*Exercise directions*.
Each line of the material must reappear unchanged in the answer.

*Input records*.
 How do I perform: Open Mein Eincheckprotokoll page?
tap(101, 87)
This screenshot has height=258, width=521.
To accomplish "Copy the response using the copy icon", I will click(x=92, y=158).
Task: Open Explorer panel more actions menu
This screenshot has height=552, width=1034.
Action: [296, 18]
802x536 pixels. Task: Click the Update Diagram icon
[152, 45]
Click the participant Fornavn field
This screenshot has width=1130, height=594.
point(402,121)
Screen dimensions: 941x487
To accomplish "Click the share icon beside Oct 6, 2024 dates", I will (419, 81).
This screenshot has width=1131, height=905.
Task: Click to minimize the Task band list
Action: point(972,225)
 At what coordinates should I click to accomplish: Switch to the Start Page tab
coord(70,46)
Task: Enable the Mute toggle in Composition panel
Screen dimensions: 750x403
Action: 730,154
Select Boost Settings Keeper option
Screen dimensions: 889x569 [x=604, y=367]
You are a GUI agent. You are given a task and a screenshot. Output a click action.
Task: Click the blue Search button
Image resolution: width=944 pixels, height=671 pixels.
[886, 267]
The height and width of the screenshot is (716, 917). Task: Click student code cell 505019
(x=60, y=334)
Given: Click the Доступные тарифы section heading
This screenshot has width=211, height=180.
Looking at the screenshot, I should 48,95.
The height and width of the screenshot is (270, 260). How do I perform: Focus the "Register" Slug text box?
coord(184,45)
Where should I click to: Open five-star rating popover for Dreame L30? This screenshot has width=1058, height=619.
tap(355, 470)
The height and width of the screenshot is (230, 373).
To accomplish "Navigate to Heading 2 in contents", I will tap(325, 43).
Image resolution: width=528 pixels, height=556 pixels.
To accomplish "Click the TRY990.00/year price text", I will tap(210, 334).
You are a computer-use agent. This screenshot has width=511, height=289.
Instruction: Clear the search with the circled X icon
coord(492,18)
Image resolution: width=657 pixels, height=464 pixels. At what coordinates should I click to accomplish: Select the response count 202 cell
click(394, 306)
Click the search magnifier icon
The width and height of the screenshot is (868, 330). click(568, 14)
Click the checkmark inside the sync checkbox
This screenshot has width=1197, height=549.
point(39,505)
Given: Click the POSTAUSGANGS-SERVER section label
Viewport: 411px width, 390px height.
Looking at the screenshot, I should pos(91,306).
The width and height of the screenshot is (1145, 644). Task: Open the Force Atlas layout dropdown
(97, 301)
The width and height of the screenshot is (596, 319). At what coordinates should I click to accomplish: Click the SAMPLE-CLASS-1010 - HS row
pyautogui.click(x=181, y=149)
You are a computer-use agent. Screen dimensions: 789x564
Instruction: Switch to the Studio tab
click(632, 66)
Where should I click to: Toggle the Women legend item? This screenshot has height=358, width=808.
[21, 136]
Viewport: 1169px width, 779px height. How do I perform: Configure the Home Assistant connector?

*Solution for this problem*.
 How do I perform: Open Mein Eincheckprotokoll page?
tap(101, 87)
This screenshot has height=258, width=521.
To accomplish "Copy the response using the copy icon", I will click(x=92, y=158).
Task: Open Explorer panel more actions menu
This screenshot has height=552, width=1034.
Action: [296, 18]
802x536 pixels. Task: Click the Update Diagram icon
[152, 45]
Click the participant Fornavn field
This screenshot has width=1130, height=594.
point(402,121)
Screen dimensions: 941x487
To accomplish "Click the share icon beside Oct 6, 2024 dates", I will (419, 81).
This screenshot has width=1131, height=905.
Task: Click to minimize the Task band list
Action: point(972,225)
 At what coordinates should I click to accomplish: Switch to the Start Page tab
coord(70,46)
Task: Enable the Mute toggle in Composition panel
Screen dimensions: 750x403
Action: 730,154
Select Boost Settings Keeper option
Screen dimensions: 889x569 [x=604, y=367]
You are a GUI agent. You are given a task and a screenshot. Output a click action.
Task: Click the blue Search button
Image resolution: width=944 pixels, height=671 pixels.
[886, 267]
The height and width of the screenshot is (716, 917). Task: Click student code cell 505019
(x=60, y=334)
Given: Click the Доступные тарифы section heading
This screenshot has width=211, height=180.
Looking at the screenshot, I should 48,95.
The height and width of the screenshot is (270, 260). How do I perform: Focus the "Register" Slug text box?
coord(184,45)
Where should I click to: Open five-star rating popover for Dreame L30? This screenshot has width=1058, height=619.
tap(355, 470)
The height and width of the screenshot is (230, 373).
To accomplish "Navigate to Heading 2 in contents", I will tap(325, 43).
Image resolution: width=528 pixels, height=556 pixels.
To accomplish "Click the TRY990.00/year price text", I will tap(210, 334).
You are a computer-use agent. This screenshot has width=511, height=289.
Instruction: Clear the search with the circled X icon
coord(492,18)
Image resolution: width=657 pixels, height=464 pixels. At what coordinates should I click to accomplish: Select the response count 202 cell
click(394, 306)
Click the search magnifier icon
The width and height of the screenshot is (868, 330). click(568, 14)
Click the checkmark inside the sync checkbox
This screenshot has width=1197, height=549.
point(39,505)
Given: Click the POSTAUSGANGS-SERVER section label
Viewport: 411px width, 390px height.
Looking at the screenshot, I should pos(91,306).
The width and height of the screenshot is (1145, 644). Task: Open the Force Atlas layout dropdown
(97, 301)
The width and height of the screenshot is (596, 319). At what coordinates should I click to accomplish: Click the SAMPLE-CLASS-1010 - HS row
pyautogui.click(x=181, y=149)
You are a computer-use agent. Screen dimensions: 789x564
Instruction: Switch to the Studio tab
click(632, 66)
Where should I click to: Toggle the Women legend item? This screenshot has height=358, width=808.
[21, 136]
Viewport: 1169px width, 779px height. How do I perform: Configure the Home Assistant connector?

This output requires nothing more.